When the nervous system is under sustained stress, our perceptual field narrows. We move into reactivity, scanning for danger rather than possibility. The part of the brain responsible for creative thought, for holding multiple futures simultaneously, for genuine visioning — it goes quiet. Imagining something genuinely different becomes almost neurologically impossible in that state.
This is not a failure of creativity or courage or spiritual maturity. It is physiology.
I know this from the inside. My early life was chaotic enough that I genuinely could not envision two or three years ahead. When someone asked me about my five-year plan, I froze. I assumed something was wrong with me — that I lacked the ambition or clarity that other women seemed to carry so naturally.
It took years of learning about the nervous system to understand what was actually happening. I was not broken — I was braced.
What loosens the bracing.
What consistently and reliably loosens that bracing, in my own life and in the lives of the women I work with, is rest. Not the collapse that follows exhaustion — that is depletion, not restoration. But intentional, structured rest. The kind that soothes the nervous system and softens the layers of consciousness enough for something subtler to surface.

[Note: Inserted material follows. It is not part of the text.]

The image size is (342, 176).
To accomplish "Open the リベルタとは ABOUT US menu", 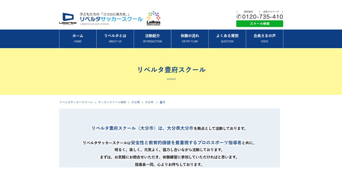I will click(x=115, y=39).
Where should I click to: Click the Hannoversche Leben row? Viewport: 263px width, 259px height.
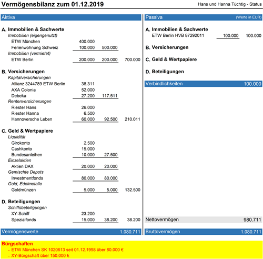32,119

When we allow ourselves to drop into that depth, we change. The spell of relentless urgency loosens its grip. The imaginal capacity returns. Wise action becomes obvious — unforced, unhurried, arising from clarity rather than pressure.

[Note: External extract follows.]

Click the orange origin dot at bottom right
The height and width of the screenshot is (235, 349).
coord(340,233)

Hope returns, too. Not as a sentiment we have to manufacture, but as an orientation — a felt sense in the body that something different is possible, that the future is not a foregone conclusion, that we have something to contribute to the shape of what is coming.
Why rest is not optional — especially now.
We are living in a time that asks an enormous amount of us. The pace is relentless. The noise is constant. The temptation to grip, to brace, to push harder as things feel more uncertain — this is such a reasonable response. It is also the choice that closes us off from the very capacities we most need.
Discernment. Creativity. The ability to sense what is true before we act. The courage to imagine something worth building.
None of this arises from more effort. They arise from coherence — from a nervous system that has been given enough space to settle, to reorganize, to remember what it actually knows.
I am unwilling to treat rest as something to earn after the real work is done. Rest is the real work. It is the practice that restores us to ourselves, to our vision, to the capacity to participate in shaping the world we wish to inhabit rather than simply reacting to the one we are living in.
We need our imagination now more than ever — not to escape what is difficult, but to hold what is possible.
If your body is whispering for rest, for space to reconnect with your own wisdom, consider this your invitation.
If something in this resonates — if you can feel the truth of this in your body — I want you to know that this is the terrain Soul Nourished Circle: Bone Deep was built to tend.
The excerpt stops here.